Alba is located in block 16 / 26, 130 miles north-east of Aberdeen. The field lies in a water depth of approximately 138m. Alba was discovered by Chevron in 1984 and came onstream in January 1994. The field contains an estimated total oil-in-place reserves of approximately one billion barrels and has recoverable reserves of around 400 million barrels.
Chevron awarded Wood Group a three-year engineering and construction contract worth £45m in October 2009 for the North Sea fields. Wood Group will provide its services for the platforms located at the Alba, Captain and Erskine fields. The contract also has two options to extend the services by one year.
In February 2010 Wood Group won another contract worth £12m.
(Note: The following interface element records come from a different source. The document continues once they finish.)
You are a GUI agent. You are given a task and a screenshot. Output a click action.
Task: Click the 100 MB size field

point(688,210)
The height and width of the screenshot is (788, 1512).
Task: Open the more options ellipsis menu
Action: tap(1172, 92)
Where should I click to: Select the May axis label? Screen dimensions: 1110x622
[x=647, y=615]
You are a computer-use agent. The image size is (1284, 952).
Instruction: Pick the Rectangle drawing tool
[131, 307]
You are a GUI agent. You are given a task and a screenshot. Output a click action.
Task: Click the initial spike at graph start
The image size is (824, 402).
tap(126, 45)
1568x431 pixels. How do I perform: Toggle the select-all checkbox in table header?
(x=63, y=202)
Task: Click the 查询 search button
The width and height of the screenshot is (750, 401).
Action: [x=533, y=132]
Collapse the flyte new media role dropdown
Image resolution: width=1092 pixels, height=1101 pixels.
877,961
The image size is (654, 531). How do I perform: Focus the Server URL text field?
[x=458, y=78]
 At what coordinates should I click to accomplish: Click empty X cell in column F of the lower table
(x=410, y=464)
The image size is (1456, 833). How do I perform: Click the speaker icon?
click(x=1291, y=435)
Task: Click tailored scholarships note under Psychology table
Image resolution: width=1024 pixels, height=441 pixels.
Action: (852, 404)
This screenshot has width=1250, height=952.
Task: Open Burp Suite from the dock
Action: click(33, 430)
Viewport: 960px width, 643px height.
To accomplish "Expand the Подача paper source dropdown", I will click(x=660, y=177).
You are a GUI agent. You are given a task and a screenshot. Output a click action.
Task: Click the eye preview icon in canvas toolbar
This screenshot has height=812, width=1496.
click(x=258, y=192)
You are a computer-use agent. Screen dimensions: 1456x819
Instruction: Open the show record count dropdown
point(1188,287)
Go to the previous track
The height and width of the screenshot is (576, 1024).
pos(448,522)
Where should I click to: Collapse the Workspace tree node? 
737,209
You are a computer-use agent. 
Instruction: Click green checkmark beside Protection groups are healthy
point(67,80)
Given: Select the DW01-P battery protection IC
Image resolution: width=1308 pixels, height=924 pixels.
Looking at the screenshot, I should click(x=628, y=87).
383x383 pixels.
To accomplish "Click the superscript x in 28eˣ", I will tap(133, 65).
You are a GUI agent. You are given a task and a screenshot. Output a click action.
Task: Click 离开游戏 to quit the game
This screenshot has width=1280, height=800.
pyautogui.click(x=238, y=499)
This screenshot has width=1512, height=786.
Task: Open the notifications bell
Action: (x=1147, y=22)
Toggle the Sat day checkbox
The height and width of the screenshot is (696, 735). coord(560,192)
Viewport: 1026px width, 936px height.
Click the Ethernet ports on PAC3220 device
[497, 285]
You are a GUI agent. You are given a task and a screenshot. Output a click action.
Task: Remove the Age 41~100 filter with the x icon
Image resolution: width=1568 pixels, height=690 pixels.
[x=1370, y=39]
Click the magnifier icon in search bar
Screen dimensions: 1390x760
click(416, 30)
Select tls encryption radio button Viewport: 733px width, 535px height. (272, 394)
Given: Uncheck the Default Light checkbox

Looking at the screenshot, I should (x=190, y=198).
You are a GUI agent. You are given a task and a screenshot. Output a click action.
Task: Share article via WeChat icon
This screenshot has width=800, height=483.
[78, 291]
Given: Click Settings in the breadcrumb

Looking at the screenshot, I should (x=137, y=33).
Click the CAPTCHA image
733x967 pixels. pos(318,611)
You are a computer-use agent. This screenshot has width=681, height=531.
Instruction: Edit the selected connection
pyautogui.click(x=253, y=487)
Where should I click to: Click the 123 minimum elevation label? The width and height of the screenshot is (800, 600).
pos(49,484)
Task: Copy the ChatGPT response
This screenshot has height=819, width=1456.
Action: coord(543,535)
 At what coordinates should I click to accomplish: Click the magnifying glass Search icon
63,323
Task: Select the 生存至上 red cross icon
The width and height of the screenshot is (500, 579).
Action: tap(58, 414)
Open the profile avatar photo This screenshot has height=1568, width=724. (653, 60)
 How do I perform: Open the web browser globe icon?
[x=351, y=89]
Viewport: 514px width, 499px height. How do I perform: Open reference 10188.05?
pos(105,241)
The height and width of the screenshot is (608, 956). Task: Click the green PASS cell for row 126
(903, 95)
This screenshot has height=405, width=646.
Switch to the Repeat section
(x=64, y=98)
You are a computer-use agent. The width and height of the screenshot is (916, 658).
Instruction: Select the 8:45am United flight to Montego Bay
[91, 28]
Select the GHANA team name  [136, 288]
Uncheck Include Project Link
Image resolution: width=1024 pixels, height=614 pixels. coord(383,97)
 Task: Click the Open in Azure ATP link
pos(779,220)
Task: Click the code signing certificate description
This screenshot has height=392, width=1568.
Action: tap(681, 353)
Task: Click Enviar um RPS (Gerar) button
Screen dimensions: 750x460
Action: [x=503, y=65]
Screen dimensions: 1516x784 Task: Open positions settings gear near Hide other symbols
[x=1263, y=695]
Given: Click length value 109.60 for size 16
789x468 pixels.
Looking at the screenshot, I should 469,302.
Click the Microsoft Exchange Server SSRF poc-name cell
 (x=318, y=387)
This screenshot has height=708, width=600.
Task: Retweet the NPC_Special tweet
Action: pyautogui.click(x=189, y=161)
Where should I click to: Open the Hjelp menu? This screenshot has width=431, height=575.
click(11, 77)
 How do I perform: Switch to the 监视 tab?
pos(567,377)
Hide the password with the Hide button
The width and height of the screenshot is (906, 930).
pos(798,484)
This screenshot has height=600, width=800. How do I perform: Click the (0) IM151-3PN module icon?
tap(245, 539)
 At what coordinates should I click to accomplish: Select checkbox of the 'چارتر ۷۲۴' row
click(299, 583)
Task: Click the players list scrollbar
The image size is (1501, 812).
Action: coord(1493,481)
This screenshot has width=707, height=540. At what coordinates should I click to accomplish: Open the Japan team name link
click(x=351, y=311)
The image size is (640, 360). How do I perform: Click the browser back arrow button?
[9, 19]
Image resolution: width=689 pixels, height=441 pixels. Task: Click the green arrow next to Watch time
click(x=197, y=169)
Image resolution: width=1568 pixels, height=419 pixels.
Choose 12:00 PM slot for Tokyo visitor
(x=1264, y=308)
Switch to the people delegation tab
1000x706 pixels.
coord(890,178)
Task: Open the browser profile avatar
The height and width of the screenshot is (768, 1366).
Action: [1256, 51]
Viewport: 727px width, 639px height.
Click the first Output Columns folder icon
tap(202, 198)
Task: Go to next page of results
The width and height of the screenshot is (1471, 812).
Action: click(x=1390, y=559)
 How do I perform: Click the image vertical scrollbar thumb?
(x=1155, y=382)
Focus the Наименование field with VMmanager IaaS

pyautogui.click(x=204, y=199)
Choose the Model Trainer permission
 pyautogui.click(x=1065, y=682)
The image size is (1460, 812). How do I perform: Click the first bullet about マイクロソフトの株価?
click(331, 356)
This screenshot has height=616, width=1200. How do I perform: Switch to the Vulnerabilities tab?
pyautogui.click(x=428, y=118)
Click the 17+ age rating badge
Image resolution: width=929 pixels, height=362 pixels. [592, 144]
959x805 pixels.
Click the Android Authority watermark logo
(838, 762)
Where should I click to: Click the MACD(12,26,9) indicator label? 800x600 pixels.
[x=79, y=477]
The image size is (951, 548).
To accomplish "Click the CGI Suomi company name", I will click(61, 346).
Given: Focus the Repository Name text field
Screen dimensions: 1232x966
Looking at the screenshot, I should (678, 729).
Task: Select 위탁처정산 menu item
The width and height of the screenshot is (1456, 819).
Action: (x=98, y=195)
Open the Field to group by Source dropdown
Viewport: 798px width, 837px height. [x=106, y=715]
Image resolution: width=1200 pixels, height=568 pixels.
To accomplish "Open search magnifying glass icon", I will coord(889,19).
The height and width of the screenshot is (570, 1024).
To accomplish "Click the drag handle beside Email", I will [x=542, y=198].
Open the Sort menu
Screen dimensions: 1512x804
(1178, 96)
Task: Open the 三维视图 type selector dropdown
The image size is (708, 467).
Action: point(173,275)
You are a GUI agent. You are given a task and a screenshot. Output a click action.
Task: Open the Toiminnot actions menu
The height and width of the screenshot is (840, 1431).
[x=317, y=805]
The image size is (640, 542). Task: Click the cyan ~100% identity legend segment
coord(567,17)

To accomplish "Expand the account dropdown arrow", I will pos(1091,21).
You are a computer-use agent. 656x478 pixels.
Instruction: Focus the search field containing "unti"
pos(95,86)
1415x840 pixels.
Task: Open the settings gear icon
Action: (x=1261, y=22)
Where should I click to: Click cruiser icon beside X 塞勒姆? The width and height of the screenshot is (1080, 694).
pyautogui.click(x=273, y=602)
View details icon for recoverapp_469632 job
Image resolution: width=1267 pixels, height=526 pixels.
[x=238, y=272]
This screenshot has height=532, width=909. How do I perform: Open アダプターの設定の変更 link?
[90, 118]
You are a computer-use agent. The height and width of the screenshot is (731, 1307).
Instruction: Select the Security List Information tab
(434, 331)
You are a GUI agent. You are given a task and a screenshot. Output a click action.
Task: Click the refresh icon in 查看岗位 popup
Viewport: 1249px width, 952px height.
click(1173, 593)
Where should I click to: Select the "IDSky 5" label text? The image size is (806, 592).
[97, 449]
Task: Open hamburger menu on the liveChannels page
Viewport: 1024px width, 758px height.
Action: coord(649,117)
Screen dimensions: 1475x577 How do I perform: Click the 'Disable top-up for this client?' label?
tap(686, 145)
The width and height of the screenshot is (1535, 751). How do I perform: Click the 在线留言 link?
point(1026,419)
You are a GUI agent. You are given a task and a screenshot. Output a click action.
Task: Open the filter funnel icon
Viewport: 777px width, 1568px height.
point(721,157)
Under the contract it will provide operations and maintenance services for Chevron’s North Sea fields.
The services will be provided for the Alba, Captain and Erskine platforms for three years.
RBG was awarded a contract in May 2010 to provide electrical rope access services at Chevron’s North Sea fields.
RGB will conduct electrical inspection and overhaul of the Alba, Captain and Erskine platforms for three years.
Alba field development: phase I
Field developments were carried out in two phases. The first involved the installation of a fixed steel platform with integrated production, drilling and living quarters.
This, the Alba Northern Platform (ANP), was used to develop the northern sector of the field. Oil is exported via the Alba floating storage unit (FSU) – the first of such to be purpose-built for the UK sector of the North Sea.
Field development: phase II
The second stage of Chevron’s Alba development plan envisaged using a second Alba Southern Platform to develop the south of the field. At that time the technological limit to the extended reach of a well was 9,500ft.
However, as extended reach drilling (ERD) techniques improved, it became clear that the increasing ‘step-out distances’ were becoming sufficient to exploit reserves at the southern end of the reservoir, using the existing Alba Northern Platform area.
Alba phase IIA
Phase II was divided into two more stages. The first, Phase IIA, increased production capacity from a design rate of 75,000bopd to 100,000bopd. This was completed in October 1996 and since then the platform has handled consistent production rates of around 100,000bopd.
Phase IIB
Phase IIB was intended to increase gross fluid handing capacity to a maximum of 390,000bopd from 240,000bopd. As part of this phase, a subsea water-injection facility was installed 6km away to increase pressure for the planned ERD wells. This was drilled by the JW McLean rig, which was connected to the platform with a new 6km pipeline.
Three new modules were attached to the existing platform to hold the necessary processing equipment.
The process module at the north of the west face contains the new first-stage separator, which operates in parallel with the existing separators.
It also has a new hydrocyclone package with high-efficiency liners to process fluids from the new separator, and a produced water pump to recover heat from the produced water stream for injection water feed.
It has a new polishing / degassing vessel to provide improved produced water overboard fluids to a target of 30 parts per million (ppm) oil in water and two new water-injection pumps, each providing 100,000 barrels of water per day (bwpd) at a 2,500psi discharge pressure.
The power-generation module at the south of the east face includes a new supplementary main generator, rated at 10Mw, with associated control-cabin and air-inlet duct work. It also houses the new waste heat recovery unit, exhaust stack and diesel day tank, which serves both the new generator and the existing main generator.
A water-injection treatment module, located next to the base of the existing deaerator tower on the platform west side, accommodates an injection water preheater, additional vacuum packages, a new seawater coarse filtration unit and new de-aerator residence vessel.
Alba subsea
The drill centre manifold is located approximately 6km south-west of the Alba Northern Platform, connected by a flowline and an electrohydraulic control umbilical. The water-injection well produces through an ABB Vetco Gray horizontal 6 3 / 8in throughbore tree, with choke control and flow measurement on the platform.
This is linked to a drill centre manifold which has provision for up to two subsea water-injection wells. The lightweight structure (50t) has the provision to expand for future field requirements or house a pig receiver. The 12in piping header has two 8in branch offtakes and ROV-operable isolation valves. It links to the wellheads via flexible jumpers.